EXERCISE:
Copy word for word the lines from the start of the records through the line that contains "You are a computer-use agent. Image resolution: width=1023", both included.

EXERCISE DATA:
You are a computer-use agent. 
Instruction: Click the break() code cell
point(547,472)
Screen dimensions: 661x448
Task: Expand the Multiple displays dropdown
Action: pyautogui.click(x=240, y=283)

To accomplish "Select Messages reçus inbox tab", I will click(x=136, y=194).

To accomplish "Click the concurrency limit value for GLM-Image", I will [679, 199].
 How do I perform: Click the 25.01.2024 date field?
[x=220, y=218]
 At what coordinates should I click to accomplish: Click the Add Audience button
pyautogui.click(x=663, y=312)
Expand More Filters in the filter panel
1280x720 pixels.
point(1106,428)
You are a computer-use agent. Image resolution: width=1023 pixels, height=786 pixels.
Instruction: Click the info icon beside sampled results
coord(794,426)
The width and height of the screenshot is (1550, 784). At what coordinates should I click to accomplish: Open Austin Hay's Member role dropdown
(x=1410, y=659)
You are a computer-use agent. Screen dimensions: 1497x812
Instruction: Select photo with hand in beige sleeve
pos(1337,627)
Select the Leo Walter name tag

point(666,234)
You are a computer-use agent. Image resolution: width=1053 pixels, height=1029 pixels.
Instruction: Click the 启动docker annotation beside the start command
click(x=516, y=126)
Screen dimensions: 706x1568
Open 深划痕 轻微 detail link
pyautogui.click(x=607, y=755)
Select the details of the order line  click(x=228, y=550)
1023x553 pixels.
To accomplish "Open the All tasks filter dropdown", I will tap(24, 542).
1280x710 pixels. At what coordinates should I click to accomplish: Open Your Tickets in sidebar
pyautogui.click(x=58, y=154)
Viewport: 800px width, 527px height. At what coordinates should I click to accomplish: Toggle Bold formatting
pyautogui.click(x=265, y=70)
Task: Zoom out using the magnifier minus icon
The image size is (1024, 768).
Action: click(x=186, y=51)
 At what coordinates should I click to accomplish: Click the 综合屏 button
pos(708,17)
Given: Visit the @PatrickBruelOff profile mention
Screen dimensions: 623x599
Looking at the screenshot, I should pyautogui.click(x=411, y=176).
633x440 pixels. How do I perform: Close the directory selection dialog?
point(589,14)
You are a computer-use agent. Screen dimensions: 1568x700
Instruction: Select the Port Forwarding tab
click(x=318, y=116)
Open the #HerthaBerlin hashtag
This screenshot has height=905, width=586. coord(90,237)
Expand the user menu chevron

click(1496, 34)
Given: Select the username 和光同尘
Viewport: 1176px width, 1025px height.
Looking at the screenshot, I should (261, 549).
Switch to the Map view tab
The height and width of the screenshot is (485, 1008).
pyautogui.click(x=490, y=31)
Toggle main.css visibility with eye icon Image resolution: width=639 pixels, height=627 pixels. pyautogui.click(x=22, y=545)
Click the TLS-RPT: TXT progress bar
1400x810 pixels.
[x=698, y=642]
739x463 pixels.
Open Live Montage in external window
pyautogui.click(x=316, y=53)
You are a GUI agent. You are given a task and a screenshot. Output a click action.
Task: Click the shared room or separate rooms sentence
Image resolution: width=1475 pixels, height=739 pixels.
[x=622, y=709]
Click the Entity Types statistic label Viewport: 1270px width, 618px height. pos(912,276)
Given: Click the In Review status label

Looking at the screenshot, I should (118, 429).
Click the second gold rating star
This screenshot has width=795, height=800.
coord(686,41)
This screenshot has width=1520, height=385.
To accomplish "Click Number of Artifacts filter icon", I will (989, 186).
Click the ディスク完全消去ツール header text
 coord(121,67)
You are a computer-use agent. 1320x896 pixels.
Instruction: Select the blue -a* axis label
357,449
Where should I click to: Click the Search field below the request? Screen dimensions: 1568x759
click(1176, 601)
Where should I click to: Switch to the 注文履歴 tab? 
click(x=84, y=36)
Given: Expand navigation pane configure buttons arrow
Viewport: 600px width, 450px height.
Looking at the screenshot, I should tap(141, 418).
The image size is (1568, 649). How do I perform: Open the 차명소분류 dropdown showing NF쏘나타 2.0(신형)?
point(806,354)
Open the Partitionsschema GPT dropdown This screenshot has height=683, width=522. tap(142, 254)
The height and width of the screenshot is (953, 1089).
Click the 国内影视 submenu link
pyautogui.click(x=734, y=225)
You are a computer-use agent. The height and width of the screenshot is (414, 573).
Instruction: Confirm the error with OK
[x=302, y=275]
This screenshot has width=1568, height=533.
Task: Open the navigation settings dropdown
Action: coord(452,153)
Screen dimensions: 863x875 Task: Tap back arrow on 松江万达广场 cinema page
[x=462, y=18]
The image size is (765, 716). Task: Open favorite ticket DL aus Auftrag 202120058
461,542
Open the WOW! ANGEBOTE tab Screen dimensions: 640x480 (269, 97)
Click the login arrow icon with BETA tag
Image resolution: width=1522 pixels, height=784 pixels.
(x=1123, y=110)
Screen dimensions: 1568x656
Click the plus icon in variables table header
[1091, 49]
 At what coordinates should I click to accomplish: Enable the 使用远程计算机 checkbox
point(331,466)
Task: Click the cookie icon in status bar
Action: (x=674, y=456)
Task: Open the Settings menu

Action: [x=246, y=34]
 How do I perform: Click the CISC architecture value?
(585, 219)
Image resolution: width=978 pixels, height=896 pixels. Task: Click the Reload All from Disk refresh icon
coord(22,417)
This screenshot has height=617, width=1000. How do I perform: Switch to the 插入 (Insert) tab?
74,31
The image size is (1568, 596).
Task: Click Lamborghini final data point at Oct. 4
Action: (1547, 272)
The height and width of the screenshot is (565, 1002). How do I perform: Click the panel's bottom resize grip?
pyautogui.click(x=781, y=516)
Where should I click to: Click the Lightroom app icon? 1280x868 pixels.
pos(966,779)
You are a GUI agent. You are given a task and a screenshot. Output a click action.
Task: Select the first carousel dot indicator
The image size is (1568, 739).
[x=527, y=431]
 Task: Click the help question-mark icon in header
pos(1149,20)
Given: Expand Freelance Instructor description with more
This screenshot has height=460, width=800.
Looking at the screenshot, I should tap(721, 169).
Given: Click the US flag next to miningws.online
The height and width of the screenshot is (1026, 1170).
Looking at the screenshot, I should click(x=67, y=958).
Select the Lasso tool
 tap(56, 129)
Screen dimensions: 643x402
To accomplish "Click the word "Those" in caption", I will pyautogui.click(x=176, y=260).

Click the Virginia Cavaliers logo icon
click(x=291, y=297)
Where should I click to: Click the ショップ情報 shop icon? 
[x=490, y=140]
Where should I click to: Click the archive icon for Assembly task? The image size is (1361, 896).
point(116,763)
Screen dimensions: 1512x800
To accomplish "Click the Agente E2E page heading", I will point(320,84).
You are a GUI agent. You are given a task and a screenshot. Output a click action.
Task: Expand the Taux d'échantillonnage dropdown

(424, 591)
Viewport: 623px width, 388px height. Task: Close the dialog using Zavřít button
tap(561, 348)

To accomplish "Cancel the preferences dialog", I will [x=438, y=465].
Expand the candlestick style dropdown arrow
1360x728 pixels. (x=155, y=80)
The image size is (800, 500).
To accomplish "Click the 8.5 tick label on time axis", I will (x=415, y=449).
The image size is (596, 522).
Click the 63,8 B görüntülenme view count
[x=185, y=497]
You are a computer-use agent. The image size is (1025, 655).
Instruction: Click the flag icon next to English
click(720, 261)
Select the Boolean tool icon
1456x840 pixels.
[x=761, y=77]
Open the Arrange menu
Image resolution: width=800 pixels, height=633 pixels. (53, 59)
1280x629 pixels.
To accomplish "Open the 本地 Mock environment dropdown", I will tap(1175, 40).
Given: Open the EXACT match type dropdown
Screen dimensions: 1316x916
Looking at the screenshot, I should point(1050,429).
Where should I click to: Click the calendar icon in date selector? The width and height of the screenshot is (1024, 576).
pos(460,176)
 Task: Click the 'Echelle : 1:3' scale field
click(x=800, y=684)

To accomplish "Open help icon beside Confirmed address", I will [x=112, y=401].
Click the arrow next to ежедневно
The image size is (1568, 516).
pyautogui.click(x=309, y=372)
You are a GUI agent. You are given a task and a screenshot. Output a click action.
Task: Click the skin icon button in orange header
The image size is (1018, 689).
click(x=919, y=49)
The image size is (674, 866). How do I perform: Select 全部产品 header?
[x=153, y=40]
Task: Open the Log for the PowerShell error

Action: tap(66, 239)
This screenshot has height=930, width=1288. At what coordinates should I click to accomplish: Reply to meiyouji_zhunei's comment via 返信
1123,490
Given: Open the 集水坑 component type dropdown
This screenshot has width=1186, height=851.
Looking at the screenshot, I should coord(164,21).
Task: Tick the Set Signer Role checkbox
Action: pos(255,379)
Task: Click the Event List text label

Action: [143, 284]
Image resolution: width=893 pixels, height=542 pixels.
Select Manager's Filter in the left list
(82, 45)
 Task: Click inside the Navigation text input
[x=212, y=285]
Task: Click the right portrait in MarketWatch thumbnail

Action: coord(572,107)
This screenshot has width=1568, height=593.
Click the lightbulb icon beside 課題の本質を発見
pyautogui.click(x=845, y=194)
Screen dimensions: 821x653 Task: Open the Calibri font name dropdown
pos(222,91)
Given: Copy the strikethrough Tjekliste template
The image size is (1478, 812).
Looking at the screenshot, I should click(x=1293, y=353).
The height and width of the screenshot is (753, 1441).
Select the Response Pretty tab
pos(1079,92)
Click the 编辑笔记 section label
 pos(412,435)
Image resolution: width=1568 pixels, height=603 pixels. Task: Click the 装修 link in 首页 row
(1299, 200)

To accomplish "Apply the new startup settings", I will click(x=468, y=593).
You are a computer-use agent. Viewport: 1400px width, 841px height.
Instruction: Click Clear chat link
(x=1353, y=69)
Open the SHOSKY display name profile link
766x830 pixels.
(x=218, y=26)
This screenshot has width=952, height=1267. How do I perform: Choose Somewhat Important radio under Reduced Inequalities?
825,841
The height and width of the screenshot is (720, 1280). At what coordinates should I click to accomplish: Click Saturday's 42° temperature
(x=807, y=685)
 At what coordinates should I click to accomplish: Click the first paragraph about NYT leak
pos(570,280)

RESPONSE AREA:
You are a computer-use agent. 
Instruction: Click the break() code cell
point(547,472)
Screen dimensions: 661x448
Task: Expand the Multiple displays dropdown
Action: pyautogui.click(x=240, y=283)

To accomplish "Select Messages reçus inbox tab", I will click(x=136, y=194).

To accomplish "Click the concurrency limit value for GLM-Image", I will [679, 199].
 How do I perform: Click the 25.01.2024 date field?
[x=220, y=218]
 At what coordinates should I click to accomplish: Click the Add Audience button
pyautogui.click(x=663, y=312)
Expand More Filters in the filter panel
1280x720 pixels.
point(1106,428)
You are a computer-use agent. Image resolution: width=1023 pixels, height=786 pixels.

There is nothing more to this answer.